● What you need to do
Copy the listing below word for word, line by line.

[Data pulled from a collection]

○ ○ ○

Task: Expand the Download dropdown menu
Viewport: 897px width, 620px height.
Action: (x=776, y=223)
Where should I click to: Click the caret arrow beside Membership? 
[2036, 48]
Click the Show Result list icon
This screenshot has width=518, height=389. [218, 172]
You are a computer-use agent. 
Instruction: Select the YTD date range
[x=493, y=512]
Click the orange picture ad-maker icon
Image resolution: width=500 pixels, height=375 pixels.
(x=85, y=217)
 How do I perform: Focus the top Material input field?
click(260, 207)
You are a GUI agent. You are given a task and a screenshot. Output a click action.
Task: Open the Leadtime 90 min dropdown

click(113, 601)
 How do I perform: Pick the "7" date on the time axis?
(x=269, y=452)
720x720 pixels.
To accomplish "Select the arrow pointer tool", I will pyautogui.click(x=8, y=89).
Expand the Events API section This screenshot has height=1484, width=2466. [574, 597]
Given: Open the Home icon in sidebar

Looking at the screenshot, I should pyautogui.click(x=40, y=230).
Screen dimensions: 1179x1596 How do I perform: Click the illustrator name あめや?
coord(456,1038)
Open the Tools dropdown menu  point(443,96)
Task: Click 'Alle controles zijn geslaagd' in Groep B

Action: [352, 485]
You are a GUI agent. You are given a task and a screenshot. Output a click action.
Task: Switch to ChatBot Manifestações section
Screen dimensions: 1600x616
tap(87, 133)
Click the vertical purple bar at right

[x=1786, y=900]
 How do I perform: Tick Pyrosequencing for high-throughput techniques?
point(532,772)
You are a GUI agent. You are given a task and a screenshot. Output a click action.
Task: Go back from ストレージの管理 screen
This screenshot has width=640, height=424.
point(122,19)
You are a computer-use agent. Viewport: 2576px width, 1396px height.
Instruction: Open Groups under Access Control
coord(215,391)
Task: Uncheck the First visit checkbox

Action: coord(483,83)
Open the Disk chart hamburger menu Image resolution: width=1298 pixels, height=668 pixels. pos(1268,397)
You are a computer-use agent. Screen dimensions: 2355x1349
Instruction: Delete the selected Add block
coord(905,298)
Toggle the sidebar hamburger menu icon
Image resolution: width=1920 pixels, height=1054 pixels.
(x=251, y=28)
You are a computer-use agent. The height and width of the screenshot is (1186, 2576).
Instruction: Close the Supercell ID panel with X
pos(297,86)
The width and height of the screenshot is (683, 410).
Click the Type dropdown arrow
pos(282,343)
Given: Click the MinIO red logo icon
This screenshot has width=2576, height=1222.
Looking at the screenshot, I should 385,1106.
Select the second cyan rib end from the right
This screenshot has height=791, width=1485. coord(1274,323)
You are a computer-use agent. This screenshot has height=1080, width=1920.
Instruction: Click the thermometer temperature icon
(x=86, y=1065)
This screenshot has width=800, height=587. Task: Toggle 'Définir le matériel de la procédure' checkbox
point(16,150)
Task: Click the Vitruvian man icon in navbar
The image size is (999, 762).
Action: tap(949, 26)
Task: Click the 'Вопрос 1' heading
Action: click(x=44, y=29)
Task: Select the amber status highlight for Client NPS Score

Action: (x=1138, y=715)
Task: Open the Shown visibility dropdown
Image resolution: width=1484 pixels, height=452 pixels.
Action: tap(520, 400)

○ ○ ○

● Right answer
Task: Expand the Download dropdown menu
Viewport: 897px width, 620px height.
Action: (x=776, y=223)
Where should I click to: Click the caret arrow beside Membership? 
[2036, 48]
Click the Show Result list icon
This screenshot has width=518, height=389. [218, 172]
You are a computer-use agent. 
Instruction: Select the YTD date range
[x=493, y=512]
Click the orange picture ad-maker icon
Image resolution: width=500 pixels, height=375 pixels.
(x=85, y=217)
 How do I perform: Focus the top Material input field?
click(260, 207)
You are a GUI agent. You are given a task and a screenshot. Output a click action.
Task: Open the Leadtime 90 min dropdown

click(113, 601)
 How do I perform: Pick the "7" date on the time axis?
(x=269, y=452)
720x720 pixels.
To accomplish "Select the arrow pointer tool", I will pyautogui.click(x=8, y=89).
Expand the Events API section This screenshot has height=1484, width=2466. [574, 597]
Given: Open the Home icon in sidebar

Looking at the screenshot, I should pyautogui.click(x=40, y=230).
Screen dimensions: 1179x1596 How do I perform: Click the illustrator name あめや?
coord(456,1038)
Open the Tools dropdown menu  point(443,96)
Task: Click 'Alle controles zijn geslaagd' in Groep B

Action: [352, 485]
You are a GUI agent. You are given a task and a screenshot. Output a click action.
Task: Switch to ChatBot Manifestações section
Screen dimensions: 1600x616
tap(87, 133)
Click the vertical purple bar at right

[x=1786, y=900]
 How do I perform: Tick Pyrosequencing for high-throughput techniques?
point(532,772)
You are a GUI agent. You are given a task and a screenshot. Output a click action.
Task: Go back from ストレージの管理 screen
This screenshot has width=640, height=424.
point(122,19)
You are a computer-use agent. Viewport: 2576px width, 1396px height.
Instruction: Open Groups under Access Control
coord(215,391)
Task: Uncheck the First visit checkbox

Action: coord(483,83)
Open the Disk chart hamburger menu Image resolution: width=1298 pixels, height=668 pixels. pos(1268,397)
You are a computer-use agent. Screen dimensions: 2355x1349
Instruction: Delete the selected Add block
coord(905,298)
Toggle the sidebar hamburger menu icon
Image resolution: width=1920 pixels, height=1054 pixels.
(x=251, y=28)
You are a computer-use agent. The height and width of the screenshot is (1186, 2576).
Instruction: Close the Supercell ID panel with X
pos(297,86)
The width and height of the screenshot is (683, 410).
Click the Type dropdown arrow
pos(282,343)
Given: Click the MinIO red logo icon
This screenshot has width=2576, height=1222.
Looking at the screenshot, I should 385,1106.
Select the second cyan rib end from the right
This screenshot has height=791, width=1485. coord(1274,323)
You are a computer-use agent. This screenshot has height=1080, width=1920.
Instruction: Click the thermometer temperature icon
(x=86, y=1065)
This screenshot has width=800, height=587. Task: Toggle 'Définir le matériel de la procédure' checkbox
point(16,150)
Task: Click the Vitruvian man icon in navbar
The image size is (999, 762).
Action: tap(949, 26)
Task: Click the 'Вопрос 1' heading
Action: click(x=44, y=29)
Task: Select the amber status highlight for Client NPS Score

Action: (x=1138, y=715)
Task: Open the Shown visibility dropdown
Image resolution: width=1484 pixels, height=452 pixels.
Action: tap(520, 400)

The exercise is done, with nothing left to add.